I think you should also try using app verifier or the CRT heap allocation debugging functions- your issue could well be a buffer overrun in the app clobbering a free list or other management structure in the heap manager, rather than having anything to do with mixing allocators.

Should have also added PreFast and / or some form of lint to that suggestion…

-----Original Message-----
From: Bob Kjelgaard
Sent: Thursday, November 16, 2006 8:50 AM
To: Windows System Software Devs Interest List
Subject: RE: Re:[ntdev] new and malloc allocators incompatible?
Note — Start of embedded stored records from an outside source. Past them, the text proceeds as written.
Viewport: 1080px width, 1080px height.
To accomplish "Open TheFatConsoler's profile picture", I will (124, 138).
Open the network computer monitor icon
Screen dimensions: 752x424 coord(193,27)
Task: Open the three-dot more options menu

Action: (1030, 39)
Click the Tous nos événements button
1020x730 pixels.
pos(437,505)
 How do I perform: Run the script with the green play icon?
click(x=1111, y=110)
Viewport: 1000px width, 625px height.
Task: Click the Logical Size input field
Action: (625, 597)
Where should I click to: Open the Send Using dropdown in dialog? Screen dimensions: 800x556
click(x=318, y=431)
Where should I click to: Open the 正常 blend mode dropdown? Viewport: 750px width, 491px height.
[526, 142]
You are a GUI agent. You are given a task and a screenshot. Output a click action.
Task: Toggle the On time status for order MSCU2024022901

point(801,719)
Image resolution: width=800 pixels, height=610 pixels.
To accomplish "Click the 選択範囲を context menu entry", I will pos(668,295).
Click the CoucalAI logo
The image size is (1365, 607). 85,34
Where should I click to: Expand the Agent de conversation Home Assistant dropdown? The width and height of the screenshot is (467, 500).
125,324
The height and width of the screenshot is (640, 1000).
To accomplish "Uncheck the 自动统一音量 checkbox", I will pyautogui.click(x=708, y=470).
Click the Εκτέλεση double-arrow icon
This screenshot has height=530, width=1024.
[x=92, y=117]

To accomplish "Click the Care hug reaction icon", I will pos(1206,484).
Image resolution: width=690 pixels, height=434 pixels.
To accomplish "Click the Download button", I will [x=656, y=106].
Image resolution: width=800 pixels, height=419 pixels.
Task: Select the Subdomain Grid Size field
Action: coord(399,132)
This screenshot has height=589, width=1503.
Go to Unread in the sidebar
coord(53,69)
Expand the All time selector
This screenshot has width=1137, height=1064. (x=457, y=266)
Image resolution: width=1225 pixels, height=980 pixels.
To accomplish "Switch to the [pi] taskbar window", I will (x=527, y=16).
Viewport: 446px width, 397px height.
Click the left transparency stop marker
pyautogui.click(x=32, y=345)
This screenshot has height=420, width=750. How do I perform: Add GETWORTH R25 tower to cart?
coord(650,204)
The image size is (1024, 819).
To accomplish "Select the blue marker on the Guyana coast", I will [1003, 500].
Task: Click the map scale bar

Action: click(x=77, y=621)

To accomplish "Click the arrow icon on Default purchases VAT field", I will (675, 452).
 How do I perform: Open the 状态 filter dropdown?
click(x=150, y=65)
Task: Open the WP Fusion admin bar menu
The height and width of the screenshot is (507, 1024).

I think you should also try using app verifier or the CRT heap allocation debugging functions- your issue could well be a buffer overrun in the app clobbering a free list or other management structure in the heap manager, rather than having anything to do with mixing allocators.

Thanks for the many suggestions. No this is not a kernel dev question. There are 2 parts to the
product, the application (user mode) component and a kernel mode component. The user mode
component is the one having trouble with memory allocations.